Regardless, therefore, of whether or not a special law so provides, indemnification of the offended party may be had on account of the damage, loss or injury directly suffered as a consequence of the wrongful act of another. The indemnity which a person is sentenced to pay forms an integral part of the penalty imposed by law for the commission of a crime(Quemel v. Court of Appeals, 22 SCRA 44, citing Bagtas v. Director of Prisons, 84 Phil. 692). Every crime gives rise to a penal or criminal action for the punishment of the guilty party, and also to civil action for the restitution of the thing, repair of the damage, and indemnification for the losses. (United States v. Bernardo, 19 Phil. 265).
Indeed one cannot disregard the private party in the case at bar who suffered the offenses committed against her. Not only the State but the petitioner too is entitled to relief as a member of the public which the law seeks to protect. She was assured that the checks were good when she parted with money, property or services. She suffered with the State when the checks bounced.

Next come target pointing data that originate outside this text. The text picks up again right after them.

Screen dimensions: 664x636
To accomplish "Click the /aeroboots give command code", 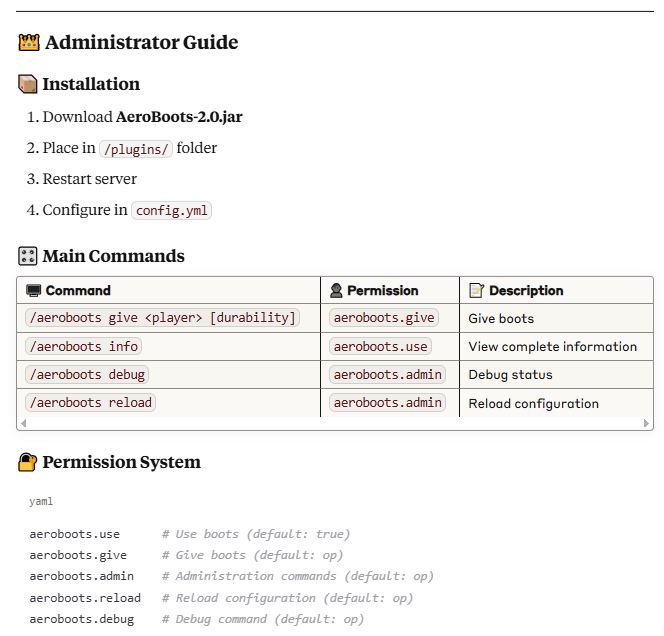I will pyautogui.click(x=162, y=318).
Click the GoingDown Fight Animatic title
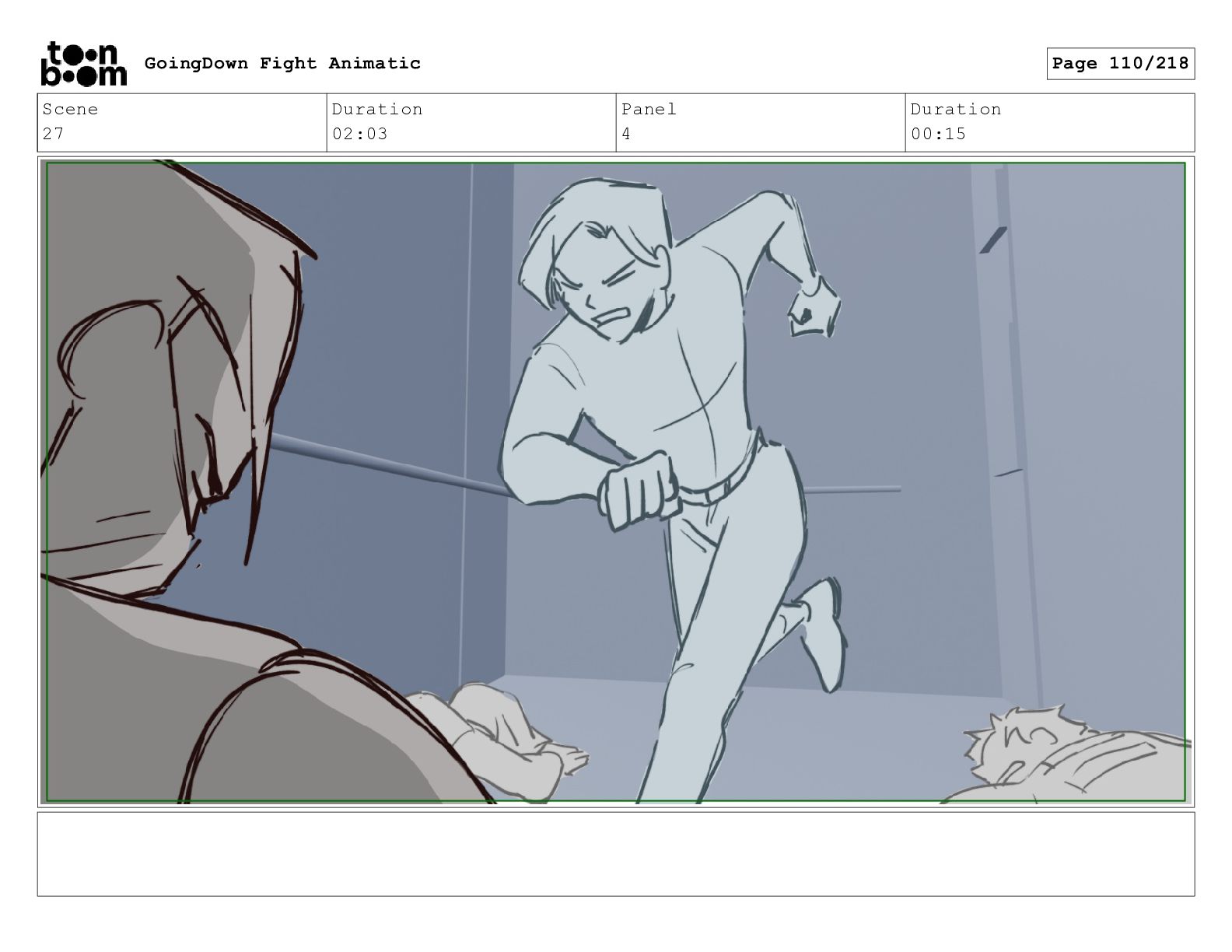Image resolution: width=1232 pixels, height=952 pixels. pyautogui.click(x=282, y=63)
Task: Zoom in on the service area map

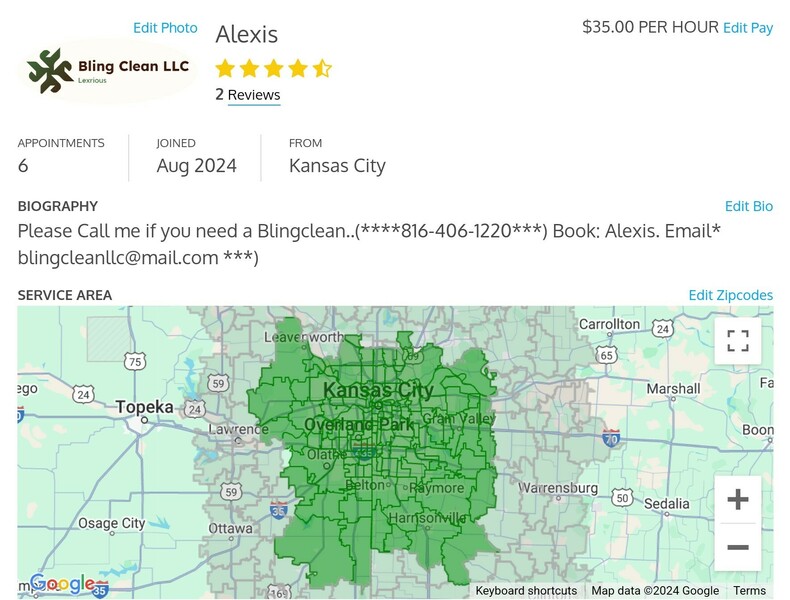Action: click(x=737, y=499)
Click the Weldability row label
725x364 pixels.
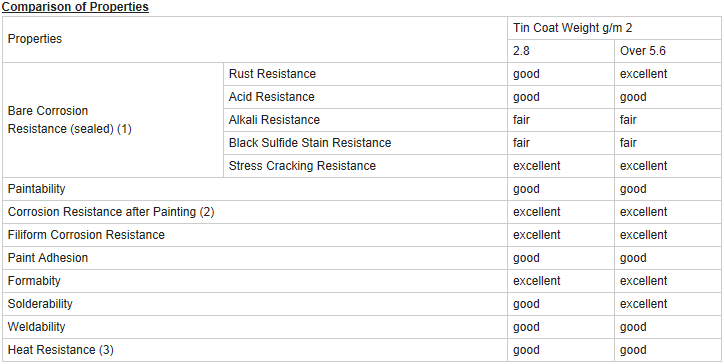coord(37,327)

In Lozano v. Hon. Martinez (G.R. No. 63419, December 18, 1986) and the cases consolidated therewith, we held that "The effects of a worthless check transcend the private interests of the parties directly involved in the transaction and touch the interests of the community at large." Yet, we too recognized the wrong done to the private party defrauded when we stated therein that "The mischief it creates is not only a wrong to the payee or the holder, but also an injury to the public."
Civil liability to the offended private party cannot thus be denied. The payee of the check is entitled to receive the payment of money for which the worthless check was issued. Having been caused the damage, she is entitled to recompense.
Surely, it could not have been the intendment of the framers of Batas Pambansa Blg. 22 to leave the offended private party defrauded and empty-handed by excluding the civil liability of the offender, giving her only the remedy, which in many cases results in a Pyrrhic victory, of having to file a separate civil suit. To do so, may leave the offended party unable to recover even the face value of the check due her, thereby unjustly enriching the errant drawer at the expense of the payee. The protection which the law seeks to provide would, therefore, be brought to naught.
The petitioner's intervention in the prosecution of Criminal Cases 40909 to 40913 is justified not only for the protection of her interests but also in the interest of the speedy and inexpensive administration of justice mandated by the Constitution (Section 16, Article III, Bill of Rights, Constitution of 1987). A separate civil action for the purpose would only prove to be costly, burdensome, and time-consuming for both parties and further delay the final disposition of the case. This multiplicity of suits must be avoided. Where petitioner's rights may be fully adjudicated in the proceedings before the trial court, resort to a separate action to recover civil liability is clearly unwarranted.